À quelques heures du coup d’envoi de ce qui s’annonce déjà comme le match le plus électrique de l’année pour le football béninois, l’air de Tanger semble chargé d’une électricité particulière. Demain, mardi 30 décembre 2025, le sifflet de l’arbitre ne marquera pas seulement le début d’une rencontre de football, mais le point de bascule d’une épopée nationale. Face aux Lions de la Teranga, déjà presque assurés de leur place en huitièmes, le Bénin ne joue pas seulement un match de poule : il joue sa crédibilité sur l’échiquier continental.Après un démarrage en demi-teinte qui nous a fait craindre le pire, le sursaut d’orgueil face au Botswana a redonné de la voix aux supporters béninois ayant fait le déplacement. Mais ne nous trompons pas de combat. Le Sénégal, avec ses stars mondiales et son assise tactique, reste la montagne que nous n’avons jamais vraiment réussi à gravir. Le souvenir de 2019 au Caire est encore dans toutes les mémoires : ce quart de finale où le rêve s’était brisé sur un éclair d’Idrissa Gana Gueye. Depuis, le fossé semble s’être réduit, notamment après ce nul encourageant à Cotonou en 2023, mais l’histoire, elle, attend toujours son grand soir. Pour Gernot Rohr, l’enjeu est clair : transformer la solidarité défensive retrouvée de Yohan Roche et Olivier Verdon en une arme de contre-attaque chirurgicale. On sait que les Lions aiment confisquer le ballon, mais ils détestent être bousculés dans l’engagement physique, là où Sessi d’Almeida devra régner en maître. La qualification est à ce prix. Si une victoire nous ouvrirait en grand les portes de la phase finale, un match nul nous obligerait à attendre, le souffle court, les résultats des autres groupes. Mais dans les travées du Stade Ibn Batouta, on ne veut pas entendre parler de calculs d’apothicaire ou de place de « meilleur troisième ».Le Bénin de 2025 a mûri. Steve Mounié et ses partenaires savent que pour entrer dans la légende, il faut savoir terrasser les géants.
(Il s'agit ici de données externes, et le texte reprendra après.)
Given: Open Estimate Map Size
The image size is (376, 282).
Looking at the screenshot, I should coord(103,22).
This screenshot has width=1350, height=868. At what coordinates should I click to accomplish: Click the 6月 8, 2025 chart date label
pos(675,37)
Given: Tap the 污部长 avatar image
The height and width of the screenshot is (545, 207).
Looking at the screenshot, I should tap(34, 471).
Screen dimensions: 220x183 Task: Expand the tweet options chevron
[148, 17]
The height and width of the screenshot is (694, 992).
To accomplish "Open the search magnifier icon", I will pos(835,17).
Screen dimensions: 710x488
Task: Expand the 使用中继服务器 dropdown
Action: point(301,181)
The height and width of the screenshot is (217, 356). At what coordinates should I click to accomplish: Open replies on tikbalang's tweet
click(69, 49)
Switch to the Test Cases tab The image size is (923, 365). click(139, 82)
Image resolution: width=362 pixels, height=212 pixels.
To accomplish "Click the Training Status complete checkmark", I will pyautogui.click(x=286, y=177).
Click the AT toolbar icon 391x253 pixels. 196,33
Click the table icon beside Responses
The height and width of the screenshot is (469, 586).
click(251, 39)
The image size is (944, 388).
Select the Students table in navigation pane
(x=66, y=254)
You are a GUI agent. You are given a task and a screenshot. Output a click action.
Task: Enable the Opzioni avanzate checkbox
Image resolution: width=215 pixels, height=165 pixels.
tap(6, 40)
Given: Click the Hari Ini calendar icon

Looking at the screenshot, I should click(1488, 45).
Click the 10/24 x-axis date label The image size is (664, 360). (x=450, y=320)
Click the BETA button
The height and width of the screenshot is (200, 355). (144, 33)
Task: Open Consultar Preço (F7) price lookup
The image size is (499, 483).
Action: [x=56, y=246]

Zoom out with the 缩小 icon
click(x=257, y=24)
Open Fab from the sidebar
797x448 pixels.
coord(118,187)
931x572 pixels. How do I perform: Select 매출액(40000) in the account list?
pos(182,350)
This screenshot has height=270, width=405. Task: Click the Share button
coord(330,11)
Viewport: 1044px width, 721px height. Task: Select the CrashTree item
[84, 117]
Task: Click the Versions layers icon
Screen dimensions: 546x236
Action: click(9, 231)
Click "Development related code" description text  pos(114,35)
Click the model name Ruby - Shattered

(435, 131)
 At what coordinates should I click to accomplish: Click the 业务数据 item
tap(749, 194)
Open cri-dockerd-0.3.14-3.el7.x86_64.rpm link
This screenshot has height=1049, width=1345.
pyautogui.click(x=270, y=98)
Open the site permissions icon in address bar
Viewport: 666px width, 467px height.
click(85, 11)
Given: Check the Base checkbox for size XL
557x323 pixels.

Demain soir, sous les projecteurs marocains, les Guépards n’auront pas seulement besoin de leurs jambes, mais de cette rage de vaincre qui transforme les outsiders en héros. Le peuple béninois, de Porto-Novo à Parakou, est prêt à vibrer. Reste à savoir si le destin, lui, a choisi de s’habiller aux couleurs du Bénin.